To build on the findings of this study, future research should focus on longitudinal studies to assess the long-term effect of CLTS on reducing open defecation and improving sanitation behaviors, as well as its effect on other health outcomes like diarrheal diseases and stunting in children. Research on the cost-effectiveness of CLTS is crucial for comparing it with other sanitation interventions, providing valuable evidence for policymakers and stakeholders. Future research should explore effective CLTS elements that drive the shift away from open defecation, behavior change triggers, and local leadership’s role in CLTS success, focusing on involving traditional leaders, women’s groups, and youth in sanitation advocacy.

Study strengths

The study’s main strength includes reliance on nationally representative data hence providing credible evidence. We used a sound and methodologically robust analytic impact evaluation approach to provide a credible estimate of the intervention effect.

Study limitations

The main limitations include several unmeasured confounders which would have improved the precision of the estimates had they been included. The absence of baseline data on sanitation practices and open defecation rates in both the intervention and comparison districts before the implementation of CLTS could not allow us to compare changes in the trends of ODF status.
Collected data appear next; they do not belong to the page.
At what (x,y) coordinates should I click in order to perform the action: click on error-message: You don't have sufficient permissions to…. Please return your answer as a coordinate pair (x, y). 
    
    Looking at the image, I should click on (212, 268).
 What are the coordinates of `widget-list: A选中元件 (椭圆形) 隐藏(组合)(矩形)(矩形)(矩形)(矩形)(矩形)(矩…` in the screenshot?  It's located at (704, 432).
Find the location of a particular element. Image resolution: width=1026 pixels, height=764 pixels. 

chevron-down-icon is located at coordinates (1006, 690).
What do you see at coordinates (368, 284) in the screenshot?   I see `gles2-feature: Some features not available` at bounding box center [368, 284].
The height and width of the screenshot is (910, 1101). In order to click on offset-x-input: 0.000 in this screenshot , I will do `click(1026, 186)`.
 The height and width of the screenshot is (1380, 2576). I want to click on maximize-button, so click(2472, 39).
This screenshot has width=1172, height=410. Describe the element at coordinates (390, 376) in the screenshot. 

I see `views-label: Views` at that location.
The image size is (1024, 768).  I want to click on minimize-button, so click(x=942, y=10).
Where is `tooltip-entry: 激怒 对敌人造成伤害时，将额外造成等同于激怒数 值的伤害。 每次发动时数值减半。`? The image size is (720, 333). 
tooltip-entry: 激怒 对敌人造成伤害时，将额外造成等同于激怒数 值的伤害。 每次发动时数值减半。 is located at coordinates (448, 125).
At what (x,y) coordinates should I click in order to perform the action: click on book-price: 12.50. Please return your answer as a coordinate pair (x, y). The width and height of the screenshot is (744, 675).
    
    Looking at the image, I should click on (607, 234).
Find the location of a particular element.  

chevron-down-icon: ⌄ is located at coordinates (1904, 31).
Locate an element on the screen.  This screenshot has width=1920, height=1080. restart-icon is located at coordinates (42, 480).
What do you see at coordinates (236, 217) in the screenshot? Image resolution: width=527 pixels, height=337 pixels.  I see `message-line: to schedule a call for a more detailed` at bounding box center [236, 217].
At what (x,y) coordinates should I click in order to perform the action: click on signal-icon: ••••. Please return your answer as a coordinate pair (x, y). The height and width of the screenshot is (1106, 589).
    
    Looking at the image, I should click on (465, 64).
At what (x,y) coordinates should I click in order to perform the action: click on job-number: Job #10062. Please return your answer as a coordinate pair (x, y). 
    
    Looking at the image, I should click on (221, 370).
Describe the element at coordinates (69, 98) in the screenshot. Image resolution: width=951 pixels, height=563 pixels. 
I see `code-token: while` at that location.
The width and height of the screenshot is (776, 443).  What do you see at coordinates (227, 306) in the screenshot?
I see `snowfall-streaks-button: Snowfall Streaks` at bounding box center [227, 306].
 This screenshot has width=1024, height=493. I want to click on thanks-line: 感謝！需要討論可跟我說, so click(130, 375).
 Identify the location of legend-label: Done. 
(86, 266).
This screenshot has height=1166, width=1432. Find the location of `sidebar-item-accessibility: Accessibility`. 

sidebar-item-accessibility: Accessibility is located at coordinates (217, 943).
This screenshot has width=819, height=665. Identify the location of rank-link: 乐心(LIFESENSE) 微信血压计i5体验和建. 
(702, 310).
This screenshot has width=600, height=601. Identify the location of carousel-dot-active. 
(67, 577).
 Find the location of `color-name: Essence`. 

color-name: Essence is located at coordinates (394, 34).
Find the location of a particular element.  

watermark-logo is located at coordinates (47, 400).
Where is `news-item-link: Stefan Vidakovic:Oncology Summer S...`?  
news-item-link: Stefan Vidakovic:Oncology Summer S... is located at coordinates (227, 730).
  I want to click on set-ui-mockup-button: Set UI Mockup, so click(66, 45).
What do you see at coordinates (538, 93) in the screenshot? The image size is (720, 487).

Longitudinal studies should be considered in the future to measure the long-term effect of CLTS on open defecation. However, sensitivity analysis showed that the finding is robust to unmeasured confounders. It is also likely that the study could have had spillover effects in the comparison districts hence underestimating the effect of CTLS on open defecation. We mitigated this problem by analyzing data from distant districts for the comparison group. Additionally, the study’s focus on certain districts may limit the generalizability of findings to some urban settings, where sanitation challenges and cultural contexts differ significantly. Furthermore, the long-term sustainability of behavior change could not be assessed within the study period since we used a non-experimental method where follow-up data collection was not employed. Finally, the lack of qualitative data to contextualize the findings should be considered.

Conclusions and recommendations

We found that CLTS led to a reduction in open defecation in intervention districts compared to the comparison districts in Uganda. There is, therefore, a need for the Government of Uganda to expand the CLTS to non-intervention districts in order to reduce the prevalence of diarrhoeal diseases including diarrhea-related mortality.

Supporting information

S1 File. List of regions by CLTS intervention and comparison sites.

https://doi.org/10.1371/journal.pone.0329307.s001

(DOCX)

Acknowledgments

This work arose from a 5-day policy engagement workshop organized by the African Population and Health Research Center (APHRC) in Nairobi, Kenya under the Enhancing Impact Evaluation at APHRC (ENICA) capacity-building project. APHRC had no role in the study conceptualization, design, conduct, and data analysis, including the decision to publish the findings. We would also like to thank MEASURE DHS for providing free access to the data that were used in this study. We further acknowledge Uganda’s Ministry of Health for their guidance in selecting the CLTS as one of the interventions that need to be evaluated.